## Start TEXT SHOWN

12 Days of Handbook Updates: Salary Transparency

This is the tenth of our 12 Days of Handbook Updates that take you through 12 important topics for employers as we round out the year.

For many employers, the near year means new employees. If you are in the season of publishing applications and interviewing job applicants, you may want to reflect on pay equity developments that went into effect this year or will go into effect in the near future.

Salary Transparency Legislation

Illinois: As of Jan. 1, 2025, employers with more than 15 employees will be required to disclose pay scales and benefits in job postings.

Hawaii: As of Jan. 1, 2024, job listings shall disclose an hourly rate or salary range that reasonably reflects the actual expected compensation.

New York: As of Sept. 17, 2023, employers with four or more employee “are required to list compensation ranges for designated job opportunities, promotions, and transfers.”

California: As of Jan. 1, 2023, an employer with 15 or more employees must include a pay scale in every job posting. Notably, California’s Labor Commissioner has interpreted the law “to mean that the pay scale must be included within the job posting if the position may ever be filled in California, either in-person or remotely.”

U.S. Congress: H.R. 1599, known as the Salary Transparency Act, was introduced on March 14, 2023. If passed it will require “employers to disclose the wage or wage range in the public or internal posting of an employment opportunity. This includes the range of wages or salaries and other forms of compensation reasonably expected to be offered for the employment opportunity.”

This list is not exhaustive of the state laws that were enacted in 2023, and does not include municipalities that enacted similar legislation. Employers are encouraged to check the state and local laws where they have employees (including remote employees) and check the nuances of the laws that are applicable.

It is also wise for employers to check if they are effected by state or local laws that ban seeking and relying on the wage history of an applicant. Apart from in Rhode Island, there was not much new wage history legislation in 2023. However, almost half of the states have a law banning wage history inquiry.

This year’s pay equity developments should not require new handbook provisions, but employers are encouraged to read through their handbooks and ensure the legislation does not affect existing handbook policies.

May your applicants be merry and bright, and may your applications contain required salary transparencies.

## End TEXT SHOWN
## Start EXERCISE DATA

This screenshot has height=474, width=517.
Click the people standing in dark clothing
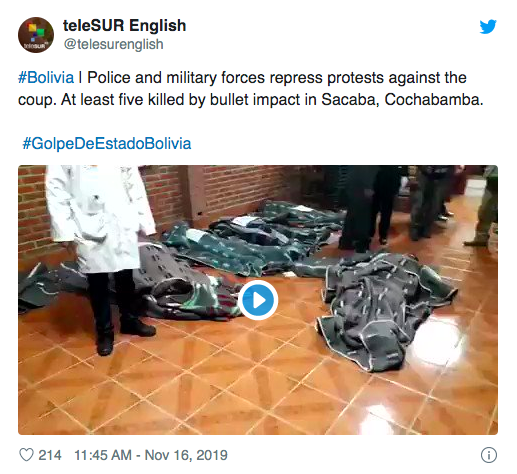(x=400, y=207)
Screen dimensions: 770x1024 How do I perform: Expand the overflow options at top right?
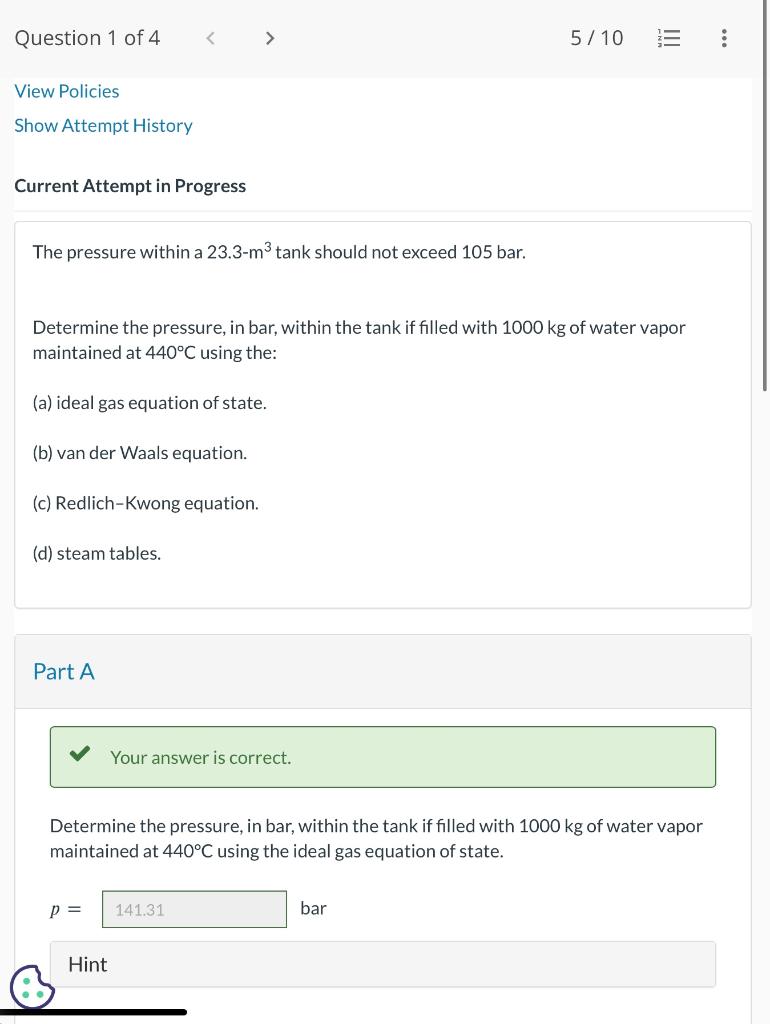click(724, 38)
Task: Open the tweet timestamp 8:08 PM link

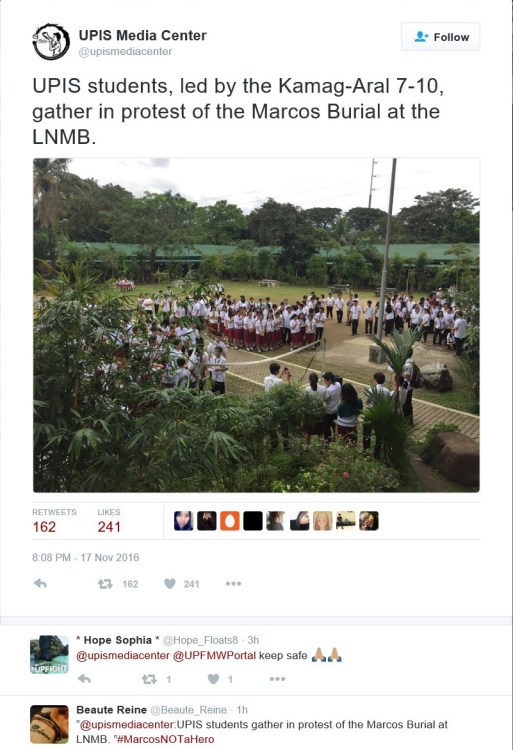Action: pyautogui.click(x=86, y=557)
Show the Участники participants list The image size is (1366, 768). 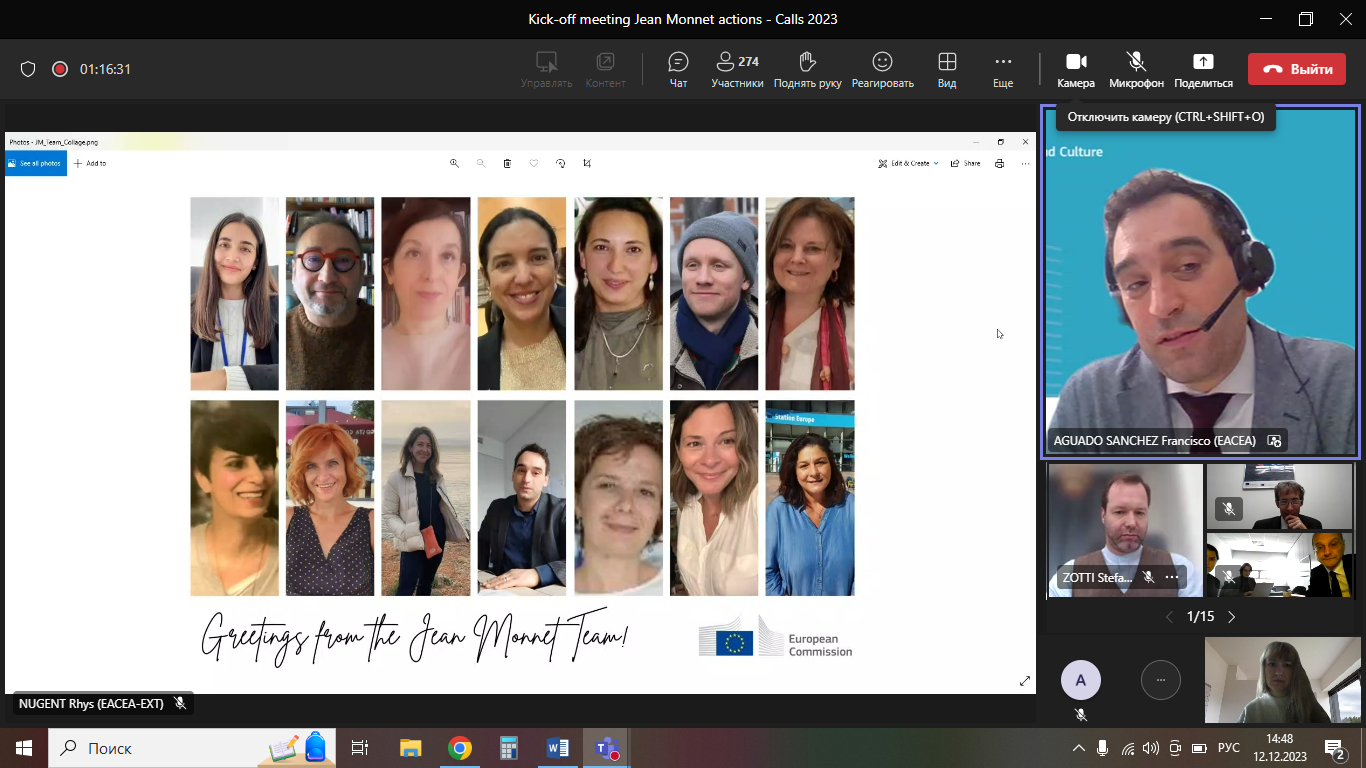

## End EXERCISE DATA

PROBLEMS TO WORK ON:
**A)** Translate this sentence from the salary transparency post into Spanish: "Hawaii: As of Jan. 1, 2024, job listings shall disclose an hourly rate or salary range that reasonably reflects the actual expected compensation."
**B)** Swap "overflow options" for "more options" throughout the pointing entries and write all of those entries out again, omitting the pictures.
The salary transparency post and the entries have no connection to each other.

TASK SOLUTIONS:
**A)** Hawái: A partir del 1 de enero de 2024, las ofertas de empleo deberán indicar una tarifa por hora o un rango salarial que refleje razonablemente la compensación real esperada.

**B)**
This screenshot has height=474, width=517.
Click the people standing in dark clothing
(x=400, y=207)
Screen dimensions: 770x1024 How do I perform: Expand the more options at top right?
click(724, 38)
Task: Open the tweet timestamp 8:08 PM link

Action: pyautogui.click(x=86, y=557)
Show the Участники participants list The image size is (1366, 768). 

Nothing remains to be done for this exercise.